Schwann cell migration and elucidation of sex-based differences using peptide-functionalized aligned fiber scaffolds for peripheral nerve reconstruction Peripheral nerve repair relies on the ability of Schwann cells to migrate and organize into guiding structures for regenerating axons. To harness this behavior, we have developed aligned fiber scaffolds functionalized with variable concentration gradients of YIGSR, a laminin-derived peptide known to promote Schwann cell motility. Using thiol-ene click chemistries, we generated uniform and gradient patterns of YIGSR on the aligned fibers with spatiotemporal control over tethered peptide concentration during fabrication, yielding two uniform concentration scaffolds of 100 pmol/cm² and 420 pmol/cm² YIGSR, and three gradient profiles of slopes 7 pmol·(cm²·mm)⁻¹, 15 pmol·(cm²·mm)⁻¹, and 30 pmol·(cm²·mm)⁻¹. Schwann cell migration on scaffolds revealed that uniform YIGSR functionalization enhanced migration in a sex-specific and concentration-dependent manner. Female Schwann cells responded with greater motility on 100 pmol/cm² uniform YIGSR-functionalized fibers while male Schwann cell motility was enhanced on both 100 and 420 pmol/cm² compared to non-functionalized fibers.

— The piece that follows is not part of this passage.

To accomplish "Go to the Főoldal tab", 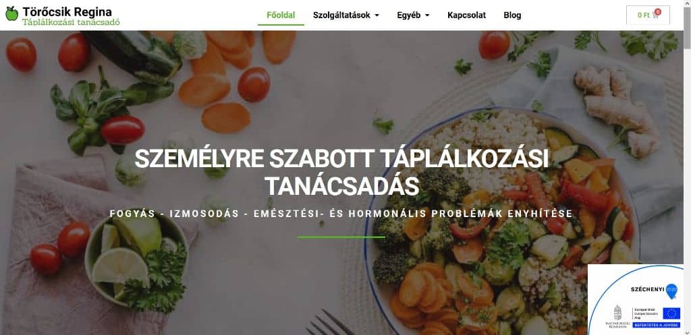I will tap(281, 15).
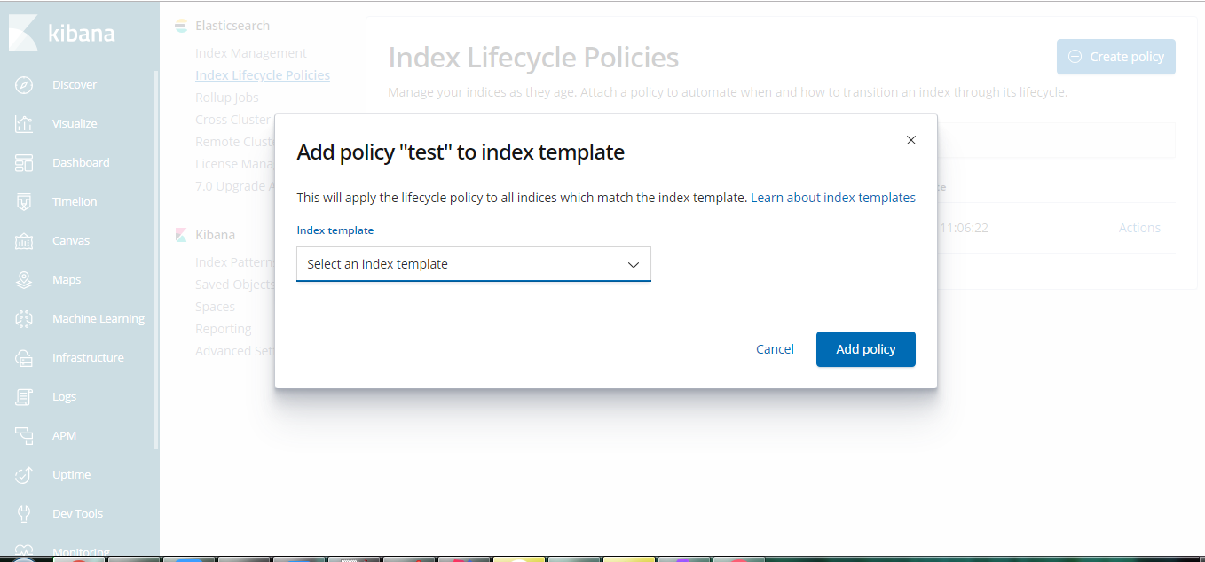The height and width of the screenshot is (562, 1205).
Task: Click the Dashboard icon in sidebar
Action: click(x=24, y=163)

Shallow YIGSR gradients (7 and 15 pmol·(cm²·mm)⁻¹) did not consistently bias Schwann cell directionality in the direction of the gradient. However, 30 pmol·(cm²·mm)⁻¹ gradients induced a haptotactic response, measured by directional velocity and haptotactic index, with both sexes migrating toward regions of higher peptide concentration. Furthermore, we developed mechanically tunable fiber scaffolds that can be orthogonally decorated with both RGD and YIGSR. We show Schwann cell proliferation is enhanced on softer materials. Together, these findings highlight the potential of engineering fiber-based scaffolds with precisely controlled biochemical, topographical, and mechanical cues to direct Schwann cell behavior. Such strategies may ultimately enhance axonal regeneration by guiding neuronal components across segmental nerve defects.